■ **MATERIAL FOR THE TASK**:
· · · ·

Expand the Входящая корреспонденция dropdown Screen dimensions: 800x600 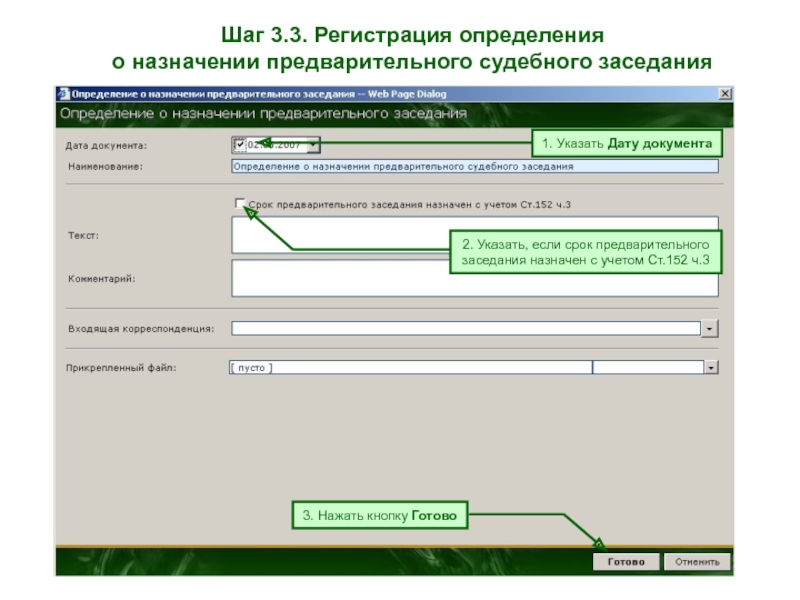[710, 328]
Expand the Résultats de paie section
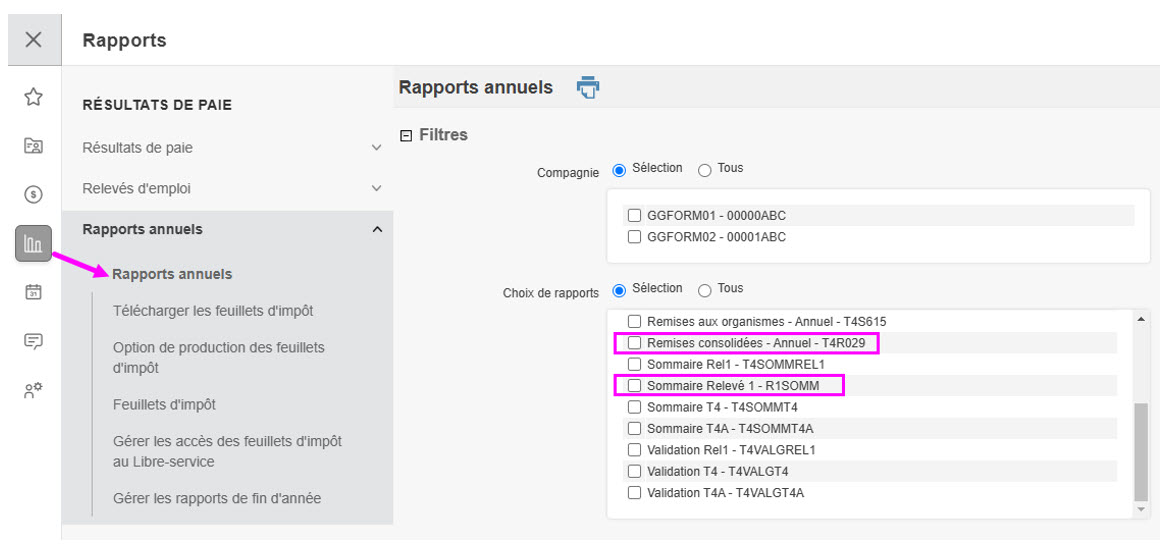This screenshot has width=1168, height=548. click(376, 148)
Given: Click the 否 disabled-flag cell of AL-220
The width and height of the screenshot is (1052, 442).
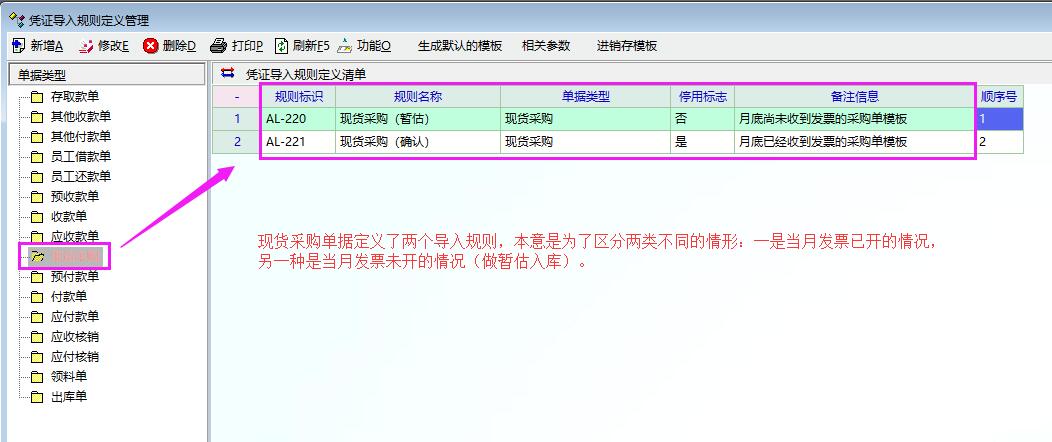Looking at the screenshot, I should point(702,119).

· · · ·

■ **WORK INSTRUCTIONS**:
Rewrite everything from the line containing "Given: Click the" down to the end of the listing, renaming "disabled-flag" to "status-flag" and keeping everything else the same. Leave the pictures out of your answer.

■ **SOLUTION**:
Given: Click the 否 status-flag cell of AL-220
The width and height of the screenshot is (1052, 442).
Looking at the screenshot, I should point(702,119).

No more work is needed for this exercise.